La demande a-t-elle été satisfaite ? « C'était une demande sans fin, poursuit Jerick Develle. On a traité au plus près, au jour près, à l'heure près. » L'agence a enregistré un volume d'activité deux fois supérieur aux autres années, 500 intérimaires ont été mobilisés dans les hôpitaux parisiens. Et, malgré la chute des températures, l'agence reste encore sur le qui-vive. La pression reste forte dans les services hospitaliers et ne devrait faiblir que dans quelques jours.

Pour l'heure, les directions restent très discrètes sur les compensations qu'elles accorderont au personnel. « On attend la fin de la période de crise pour prendre des décisions, indique Corinne Jospéhine, directrice adjointe du personnel et des affaires sociales des hospices civils de Lyon (16 000 personnels hospitaliers). Mais ce qui est sûr, c'est que le personnel pourra récupérer les heures supplémentaires effectuées. »

Heures supplémentaires

Une opinion qui ne semble pas convaincre Jean-Marie Sala : « La plupart des infirmières ont déjà dépassé leur quota d'heures sup. Elles n'arrivent pas à prendre des congés en raison du manque d'effectif. Pourquoi cela changerait-il à la rentrée ? » La prime annoncée par le gouvernement (et dont le montant n'est pas encore connu) ne semble pas non plus faire l'unanimité dans le monde hospitalier. Car si la canicule est retombée, les problèmes demeurent. Cette catastrophe sanitaire a mis en évidence les défaillances du système : manque de personnel soignant, absence de climatisation, engorgement des urgences, fermeture de lits, insuffisances budgétaires...

Le choc démographique, avec les départs massifs à la retraite de la génération des baby-boomers, n'arrangera rien ; 20 000 départs d'infirmières sont attendus en 2003 et 28 000 en 2010. Le plan "hôpital 2007", concocté par Jean-François Mattéi, le ministre de la Santé, ne pourra faire l'économie de ces réflexions, au risque de revivre de nouveaux étés meurtriers.

Les 35 heures sont-elles en cause ?

- Les 35 heures ont-elles contribué à la pénurie de personnel des hôpitaux ? Les avis divergent. Si plusieurs professionnels assurent que la réduction du temps de travail est une des causes des dysfonctionnements hospitaliers, plusieurs praticiens estiment que les 35 heures ne sont pas responsables de cette catastrophe.

- Pour Félix Perro, coordinateur général des soins à l'hôpital Saint-Antoine de Paris, « ça ne sert à rien d'agiter le spectre des 35 heures ». « J'ai organisé le planning des agents en début d'année, en supprimant déjà les jours de RTT. Nous n'avions pas la possibilité de les reporter. »

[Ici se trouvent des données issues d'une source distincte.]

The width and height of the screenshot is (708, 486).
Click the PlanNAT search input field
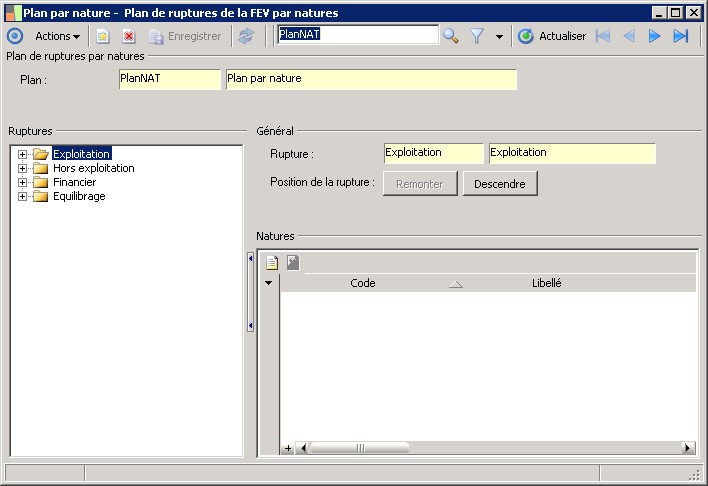pyautogui.click(x=356, y=35)
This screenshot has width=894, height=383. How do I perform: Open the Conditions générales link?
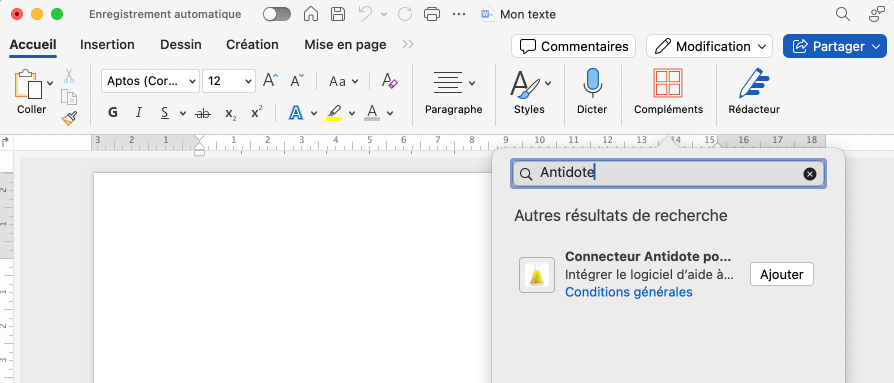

- L'accord sur l'assouplissement de la réduction du temps de travail dans la fonction publique hospitalière, signé le 9 janvier, a permis d'assouplir le temps de travail. Le texte prévoit, en effet, des possibilités de report ou de paiement de certains jours RTT non pris, un nouveau décompte et un nouveau plafond des heures supplémentaires et des avantages nouveaux pour le CET (compte épargne temps) destinés à inciter les salariés à y placer leurs jours de RTT plutôt qu'à les prendre ou à se les faire payer.

- Parallèlement, la mise en place de la RTT s'est accompagnée, dans les hôpitaux publics, de la création sur trois ans de 45 000 emplois pour les professions médicales. Les premiers effets commencent, d'ailleurs, à se révéler : aux hospices civils de Lyon, 100 postes d'infirmière ont été créés en un an, une cinquantaine à Saint-Antoine à Paris.